§ 01

Introduction and Motivation

In 2023, a widely circulated comparison claimed that generating a single response from a large language model consumed ten times more energy than a Google search query. The claim was technically narrow — it compared server-side GPU computation for an unoptimised, low-utilisation research deployment against a decade-mature search stack — but it lodged in public consciousness, shaped ESG discourse, and influenced early regulatory thinking on both sides of the Atlantic.

This paper makes a different comparison. Rather than asking 'how much energy does a server consume to answer one query?', we ask: 'how much energy does a user consume to satisfy one complex information need?' This reframing — from server-side computation to full-stack session — changes the answer substantially.

A search engine does not provide information;
it provides a map to information hosted elsewhere.

The energy cost of navigating that map — downloading pages, rendering JavaScript, processing advertisement auctions, and spending time reading — is borne by the user's device, the telecommunications network, and a largely invisible ad-tech infrastructure. None of these costs appear on the data centre's meter.

The past eighteen months have also transformed the empirical landscape. Google published a peer-reviewed technical paper (arXiv:2508.15734) documenting that the median Gemini text prompt consumed 0.24 Wh in May 2025 — a 33-fold reduction from the same measure twelve months prior.2 OpenAI's CEO disclosed a comparable 0.34 Wh for ChatGPT. Meanwhile, the HTTP Archive 2025 Web Almanac recorded the median mobile page at 2.56 MB — a figure that, transmitted over a 4G network at Nokia's measured 0.17 kWh/GB, costs more in network energy alone than the entire LLM inference, before the user's device draws a single watt.

§ 02

Related Work and Analytical Gap

2.1 The Server-Centric Measurement Tradition

The benchmark for search-engine energy was established in 2009, when Google disclosed that one query consumed approximately 0.3 Wh, including indexing and retrieval. This figure proved remarkably stable over fifteen years, maintained through aggressive Power Usage Effectiveness (PUE) improvements.

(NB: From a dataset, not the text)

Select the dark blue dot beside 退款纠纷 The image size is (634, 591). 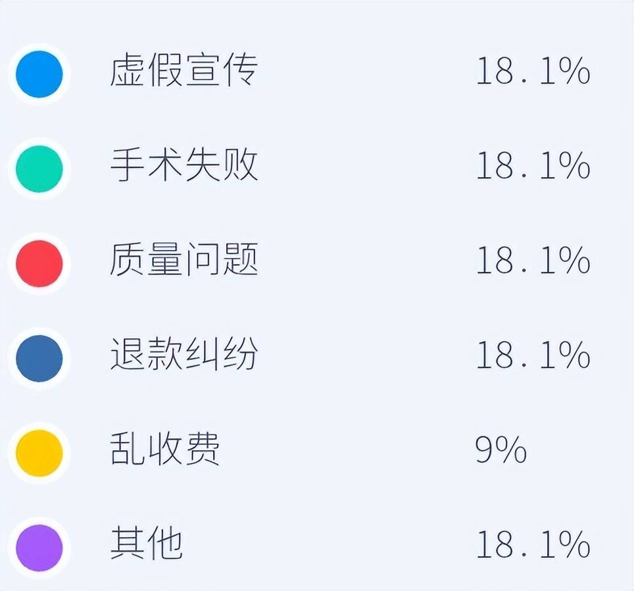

The stability was achieved, however, by optimising what sits inside the data centre, while the energy cost of what happens outside — traversing the network and rendering on the client — grew at an entirely different rate.

The early AI energy literature (Strubell et al., 2019; Patterson et al., 2021) correctly identified training costs as a major concern. As deployment scaled, Luccioni et al. (2023) conducted the first systematic inference energy measurement. Epoch AI (2025) synthesised available evidence to estimate ChatGPT at approximately 0.3 Wh per query, noting this was 'relatively pessimistic'.

2.2 The Emerging System-Level Perspective

The Green Software Foundation and related bodies have advocated for 'Software Carbon Intensity' metrics extending beyond the data centre. Morrison et al. (2025, ICLR) proposed holistic lifecycle evaluation of language model creation. The critical contribution of the present paper is to extend this system-level thinking across modalities — comparing LLM sessions against search sessions on a common functional-unit basis.

2.3 The Unexplored Gap

No published peer-reviewed study has, to our knowledge, quantitatively compared session-level energy for LLM versus search modalities while incorporating the programmatic advertising energy overhead. Scope3 (2023) documented advertising's campaign-level carbon footprint. Khan et al. (2024a, 2024b) measured ad-blocker impact on device power. These contributions have not been synthesised into a cross-modality CELCA using a common functional unit — this paper provides that synthesis.

§ 03

The Energy Physics of LLM Inference in 2025

3.1 The Production Benchmark: Google arXiv:2508.15734

The most rigorous publicly available production measurement was published by Google in August 2025 (Elsworth et al., arXiv:2508.15734). The paper measures a comprehensive stack including active TPU/GPU power (0.14 Wh, 58%), host CPU and DRAM (0.06 Wh, 25%), idle machine provisioning (0.02 Wh, 10%), and data-centre PUE overhead (0.02 Wh, 8%), yielding a median of 0.24 Wh per Gemini Apps text prompt.1

Note on scope: The 0.24 Wh figure anchors the efficient end of the distribution for commercially optimised, production-scale standard-model deployments. Complex prompts, multi-turn conversations, and reasoning-mode queries will sit substantially above this median.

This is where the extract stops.